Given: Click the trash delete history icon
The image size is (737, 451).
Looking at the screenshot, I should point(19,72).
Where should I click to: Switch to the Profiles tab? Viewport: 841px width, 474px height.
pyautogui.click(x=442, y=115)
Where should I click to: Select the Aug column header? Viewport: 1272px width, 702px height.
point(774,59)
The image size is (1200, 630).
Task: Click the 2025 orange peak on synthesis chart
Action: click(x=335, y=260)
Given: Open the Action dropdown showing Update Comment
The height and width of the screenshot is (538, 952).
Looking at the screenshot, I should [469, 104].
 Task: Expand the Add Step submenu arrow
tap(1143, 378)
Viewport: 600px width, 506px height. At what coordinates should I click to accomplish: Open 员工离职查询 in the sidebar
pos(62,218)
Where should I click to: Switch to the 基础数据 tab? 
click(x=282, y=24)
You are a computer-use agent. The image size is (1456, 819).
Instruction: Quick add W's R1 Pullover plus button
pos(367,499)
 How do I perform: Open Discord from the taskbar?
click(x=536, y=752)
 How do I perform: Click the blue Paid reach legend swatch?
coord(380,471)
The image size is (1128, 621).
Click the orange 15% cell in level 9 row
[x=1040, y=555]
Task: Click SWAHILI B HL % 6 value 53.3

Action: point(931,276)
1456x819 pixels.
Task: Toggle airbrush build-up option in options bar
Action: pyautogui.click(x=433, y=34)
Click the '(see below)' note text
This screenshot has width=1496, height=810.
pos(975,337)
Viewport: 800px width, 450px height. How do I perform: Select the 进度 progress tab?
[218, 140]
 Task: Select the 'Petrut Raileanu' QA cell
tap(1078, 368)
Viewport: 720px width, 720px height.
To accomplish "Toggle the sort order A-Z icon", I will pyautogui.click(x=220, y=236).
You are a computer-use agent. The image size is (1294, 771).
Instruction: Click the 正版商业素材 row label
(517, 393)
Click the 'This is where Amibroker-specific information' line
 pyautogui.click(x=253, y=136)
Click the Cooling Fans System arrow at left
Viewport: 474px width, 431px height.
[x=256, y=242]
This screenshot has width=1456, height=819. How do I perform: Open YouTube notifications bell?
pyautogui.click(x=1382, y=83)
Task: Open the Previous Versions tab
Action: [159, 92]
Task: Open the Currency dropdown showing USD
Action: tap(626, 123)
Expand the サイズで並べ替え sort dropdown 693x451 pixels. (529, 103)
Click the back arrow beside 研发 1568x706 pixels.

§ Requirements: Put every line of the records above into a Markdown table with the columns Row and Line, numbering the rows in order and leaving out blank lines.

§ Problem solution:
| Row | Line |
|---|---|
| 1 | Given: Click the trash delete history icon |
| 2 | The image size is (737, 451). |
| 3 | Looking at the screenshot, I should point(19,72). |
| 4 | Where should I click to: Switch to the Profiles tab? Viewport: 841px width, 474px height. |
| 5 | pyautogui.click(x=442, y=115) |
| 6 | Where should I click to: Select the Aug column header? Viewport: 1272px width, 702px height. |
| 7 | point(774,59) |
| 8 | The image size is (1200, 630). |
| 9 | Task: Click the 2025 orange peak on synthesis chart |
| 10 | Action: click(x=335, y=260) |
| 11 | Given: Open the Action dropdown showing Update Comment |
| 12 | The height and width of the screenshot is (538, 952). |
| 13 | Looking at the screenshot, I should [469, 104]. |
| 14 |  Task: Expand the Add Step submenu arrow |
| 15 | tap(1143, 378) |
| 16 | Viewport: 600px width, 506px height. At what coordinates should I click to accomplish: Open 员工离职查询 in the sidebar |
| 17 | pos(62,218) |
| 18 | Where should I click to: Switch to the 基础数据 tab?  |
| 19 | click(x=282, y=24) |
| 20 | You are a computer-use agent. The image size is (1456, 819). |
| 21 | Instruction: Quick add W's R1 Pullover plus button |
| 22 | pos(367,499) |
| 23 |  How do I perform: Open Discord from the taskbar? |
| 24 | click(x=536, y=752) |
| 25 |  How do I perform: Click the blue Paid reach legend swatch? |
| 26 | coord(380,471) |
| 27 | The image size is (1128, 621). |
| 28 | Click the orange 15% cell in level 9 row |
| 29 | [x=1040, y=555] |
| 30 | Task: Click SWAHILI B HL % 6 value 53.3 |
| 31 | Action: point(931,276) |
| 32 | 1456x819 pixels. |
| 33 | Task: Toggle airbrush build-up option in options bar |
| 34 | Action: pyautogui.click(x=433, y=34) |
| 35 | Click the '(see below)' note text |
| 36 | This screenshot has width=1496, height=810. |
| 37 | pos(975,337) |
| 38 | Viewport: 800px width, 450px height. How do I perform: Select the 进度 progress tab? |
| 39 | [218, 140] |
| 40 |  Task: Select the 'Petrut Raileanu' QA cell |
| 41 | tap(1078, 368) |
| 42 | Viewport: 720px width, 720px height. |
| 43 | To accomplish "Toggle the sort order A-Z icon", I will pyautogui.click(x=220, y=236). |
| 44 | You are a computer-use agent. The image size is (1294, 771). |
| 45 | Instruction: Click the 正版商业素材 row label |
| 46 | (517, 393) |
| 47 | Click the 'This is where Amibroker-specific information' line |
| 48 |  pyautogui.click(x=253, y=136) |
| 49 | Click the Cooling Fans System arrow at left |
| 50 | Viewport: 474px width, 431px height. |
| 51 | [x=256, y=242] |
| 52 | This screenshot has width=1456, height=819. How do I perform: Open YouTube notifications bell? |
| 53 | pyautogui.click(x=1382, y=83) |
| 54 | Task: Open the Previous Versions tab |
| 55 | Action: [159, 92] |
| 56 | Task: Open the Currency dropdown showing USD |
| 57 | Action: tap(626, 123) |
| 58 | Expand the サイズで並べ替え sort dropdown 693x451 pixels. (529, 103) |
| 59 | Click the back arrow beside 研发 1568x706 pixels. |